#### Your objective
From the first line to the last, output the data exactly as it stands, minus its pictures.
=== Section Start ===
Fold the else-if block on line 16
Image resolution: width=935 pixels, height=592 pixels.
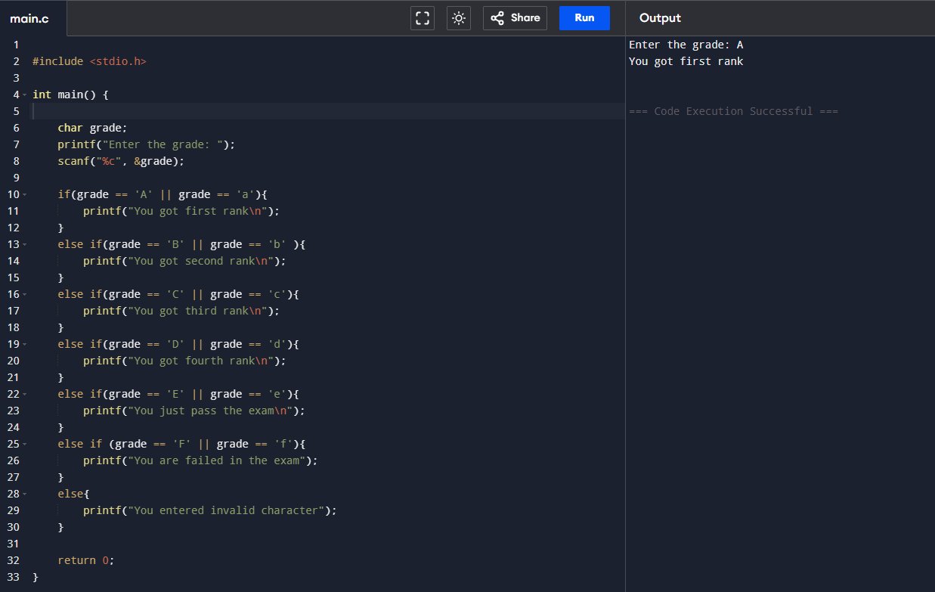pyautogui.click(x=25, y=295)
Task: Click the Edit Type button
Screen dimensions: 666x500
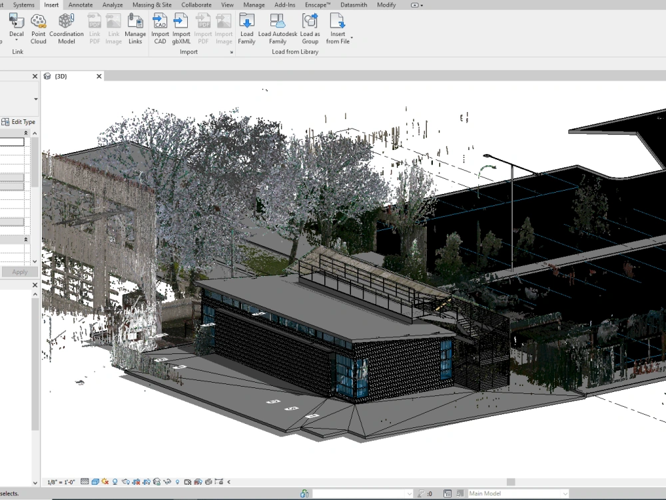Action: tap(19, 121)
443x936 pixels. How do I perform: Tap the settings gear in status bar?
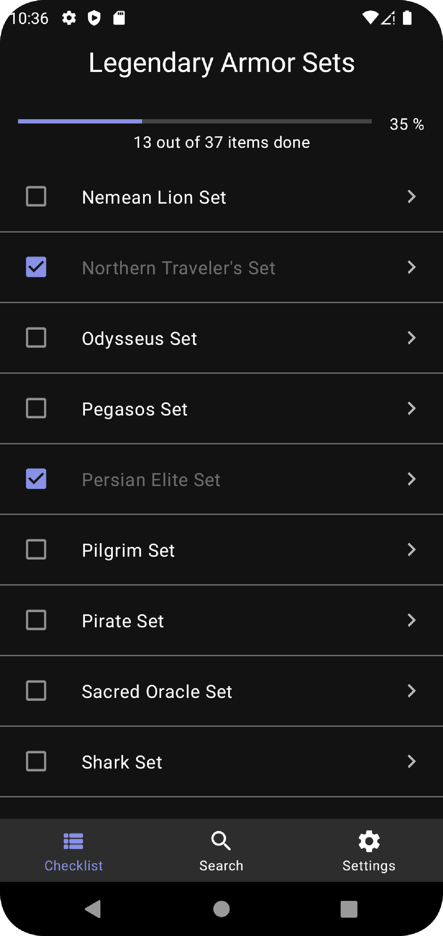(69, 18)
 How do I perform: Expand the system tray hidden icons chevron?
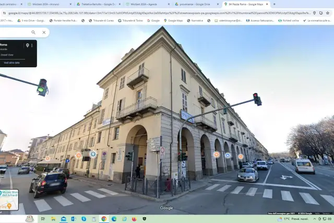(x=314, y=219)
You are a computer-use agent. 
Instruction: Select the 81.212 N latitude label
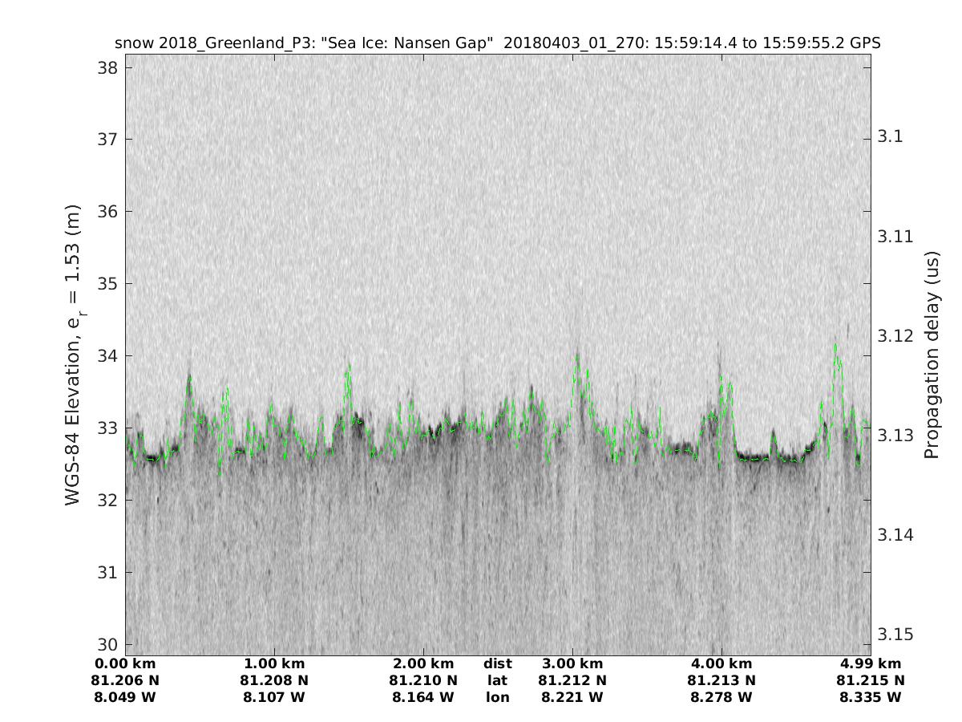(572, 681)
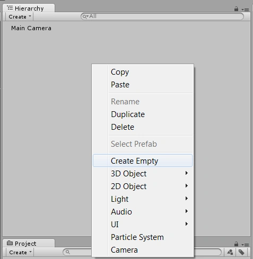The height and width of the screenshot is (259, 253).
Task: Click the Hierarchy search magnifier icon
Action: point(85,16)
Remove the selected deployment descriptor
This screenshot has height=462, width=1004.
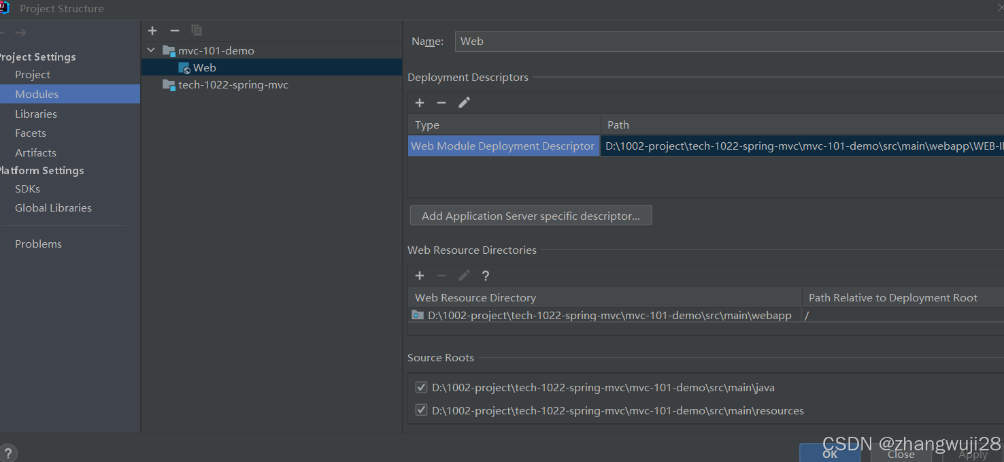(441, 103)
=== Section End ===
#### Expected answer
Fold the else-if block on line 16
Image resolution: width=935 pixels, height=592 pixels.
pyautogui.click(x=25, y=295)
Task: Click the Edit Type button
Screen dimensions: 666x500
Action: tap(19, 121)
443x936 pixels. How do I perform: Tap the settings gear in status bar?
(69, 18)
 How do I perform: Expand the system tray hidden icons chevron?
(x=314, y=219)
You are a computer-use agent. 
Instruction: Select the 81.212 N latitude label
(572, 681)
The height and width of the screenshot is (259, 253).
Task: Click the Hierarchy search magnifier icon
Action: point(85,16)
Remove the selected deployment descriptor
This screenshot has height=462, width=1004.
(441, 103)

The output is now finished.